Discussion.
Reoperation for mitral bioprosthesis failure is associated with increased mortality and morbidity.1 According to the recent data from the Society of Thoracic Surgeon (STS), American College of Cardiology and Transcatheter Valve Therapy Registry including 1529 patients with a mean STS score of 11.1% and a mean age of 73 years, TMViV for mitral bioprosthesis failure is an attractive alternative2. Indeed, procedural success (96.8%) was high and all-cause mortality at 30 days was 5.4%. The transseptal approach became more and more dominant during the inclusion period compared to transapical approach (overall 86.7% of transseptal approach) and is associated with a lower 1-year mortality rate (15.8% versus 21.7%, p=0.03). Table 1 summarizes the largest series reporting TMViV for degenerated bioprosthesis2–9 considering procedural success, rate of transseptal approach, Edwards THV sizes, post procedural mean gradient, rate of LV outflow tract obstruction and all-cause mortality.
With respect to our case, we clearly favored the transseptal over transapical approach considering the reduced LVEF. Technically, the use of the Agilis steerable transseptal sheath is recommended to provide enough support to advance the stiff guidewire into the LV. When using the usual SL0 transseptal sheath (Abbott Vasc), the pigtail repeatedly moved out from the LV while advancing the stiff Safari guidewire.

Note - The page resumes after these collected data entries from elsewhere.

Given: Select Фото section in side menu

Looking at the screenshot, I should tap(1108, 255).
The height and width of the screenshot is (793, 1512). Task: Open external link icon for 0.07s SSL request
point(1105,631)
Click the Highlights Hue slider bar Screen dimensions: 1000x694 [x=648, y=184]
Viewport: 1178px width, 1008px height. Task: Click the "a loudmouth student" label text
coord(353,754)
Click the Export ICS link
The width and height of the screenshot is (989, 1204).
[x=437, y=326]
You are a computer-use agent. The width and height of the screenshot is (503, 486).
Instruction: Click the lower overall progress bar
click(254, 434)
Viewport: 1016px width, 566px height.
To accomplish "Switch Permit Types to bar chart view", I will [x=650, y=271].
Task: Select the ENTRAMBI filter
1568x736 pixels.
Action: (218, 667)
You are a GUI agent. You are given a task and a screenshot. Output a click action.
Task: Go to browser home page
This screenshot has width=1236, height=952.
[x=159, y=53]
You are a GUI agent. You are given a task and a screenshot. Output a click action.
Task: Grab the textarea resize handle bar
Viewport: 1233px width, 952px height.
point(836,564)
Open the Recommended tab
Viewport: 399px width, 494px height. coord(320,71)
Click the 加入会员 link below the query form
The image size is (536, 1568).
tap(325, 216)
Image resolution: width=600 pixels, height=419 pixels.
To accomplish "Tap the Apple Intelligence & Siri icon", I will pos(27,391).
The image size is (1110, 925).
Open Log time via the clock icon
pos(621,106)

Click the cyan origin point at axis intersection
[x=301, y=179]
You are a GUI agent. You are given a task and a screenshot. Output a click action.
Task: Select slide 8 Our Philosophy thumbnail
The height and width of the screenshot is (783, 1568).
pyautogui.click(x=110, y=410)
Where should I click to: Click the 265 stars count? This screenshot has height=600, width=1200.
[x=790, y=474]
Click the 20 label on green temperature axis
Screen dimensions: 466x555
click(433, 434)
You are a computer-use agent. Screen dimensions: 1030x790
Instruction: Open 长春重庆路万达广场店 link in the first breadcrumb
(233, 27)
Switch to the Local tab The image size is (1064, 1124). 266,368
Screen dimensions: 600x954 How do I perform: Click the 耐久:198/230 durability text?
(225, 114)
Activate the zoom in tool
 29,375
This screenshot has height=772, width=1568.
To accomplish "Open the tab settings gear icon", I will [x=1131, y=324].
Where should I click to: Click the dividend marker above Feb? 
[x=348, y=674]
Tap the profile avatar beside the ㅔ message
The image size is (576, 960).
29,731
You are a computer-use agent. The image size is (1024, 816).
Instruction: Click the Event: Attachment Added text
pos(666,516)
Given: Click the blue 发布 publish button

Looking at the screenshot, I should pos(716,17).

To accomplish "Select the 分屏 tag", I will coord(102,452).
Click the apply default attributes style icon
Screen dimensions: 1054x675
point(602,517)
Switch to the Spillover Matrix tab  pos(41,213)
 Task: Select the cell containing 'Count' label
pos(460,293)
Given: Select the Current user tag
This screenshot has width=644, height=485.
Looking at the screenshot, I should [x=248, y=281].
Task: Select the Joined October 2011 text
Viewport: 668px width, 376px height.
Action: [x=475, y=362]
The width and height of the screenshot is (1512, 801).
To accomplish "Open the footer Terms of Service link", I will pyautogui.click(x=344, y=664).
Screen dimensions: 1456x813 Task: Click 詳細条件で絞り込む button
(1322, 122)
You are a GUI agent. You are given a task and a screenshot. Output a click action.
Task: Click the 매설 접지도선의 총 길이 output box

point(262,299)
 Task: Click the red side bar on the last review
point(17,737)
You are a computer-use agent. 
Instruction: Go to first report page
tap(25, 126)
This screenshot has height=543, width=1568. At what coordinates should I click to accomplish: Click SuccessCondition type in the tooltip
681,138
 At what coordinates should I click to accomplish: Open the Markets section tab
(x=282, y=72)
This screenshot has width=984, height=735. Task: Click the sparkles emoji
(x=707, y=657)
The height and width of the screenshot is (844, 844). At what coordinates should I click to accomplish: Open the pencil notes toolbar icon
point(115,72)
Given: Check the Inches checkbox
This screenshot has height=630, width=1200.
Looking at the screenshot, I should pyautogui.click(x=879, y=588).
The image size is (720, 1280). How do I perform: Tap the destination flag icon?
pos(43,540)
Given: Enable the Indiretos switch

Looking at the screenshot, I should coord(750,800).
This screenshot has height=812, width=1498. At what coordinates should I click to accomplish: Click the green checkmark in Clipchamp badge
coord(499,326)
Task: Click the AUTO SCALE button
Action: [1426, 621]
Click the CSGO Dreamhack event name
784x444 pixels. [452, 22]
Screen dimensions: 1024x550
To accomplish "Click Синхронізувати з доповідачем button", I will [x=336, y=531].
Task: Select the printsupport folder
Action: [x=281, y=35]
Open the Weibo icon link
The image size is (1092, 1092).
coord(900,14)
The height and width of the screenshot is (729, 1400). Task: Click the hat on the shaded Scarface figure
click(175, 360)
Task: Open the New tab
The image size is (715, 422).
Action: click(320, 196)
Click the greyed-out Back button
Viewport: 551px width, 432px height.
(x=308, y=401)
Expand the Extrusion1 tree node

In the largest registry from Whisenant et al, a mean gradient of 6.9 mmHg was found at one year for valve sizes of 26 and 29 mm, which is similar to our patient, but superior to what we can expect after conventional surgery. The SAPIEN S3 THV is FDA approved for TMViV for mitral bioprosthesis since June 2017. However, unanswered questions remain with respect to the elevated residual mean gradient and its effect on valve durability and potential valve thrombosis10. Additional studies are required to define the optimal anticoagulant therapy in the absence of atrial fibrillation as well as long term outcomes.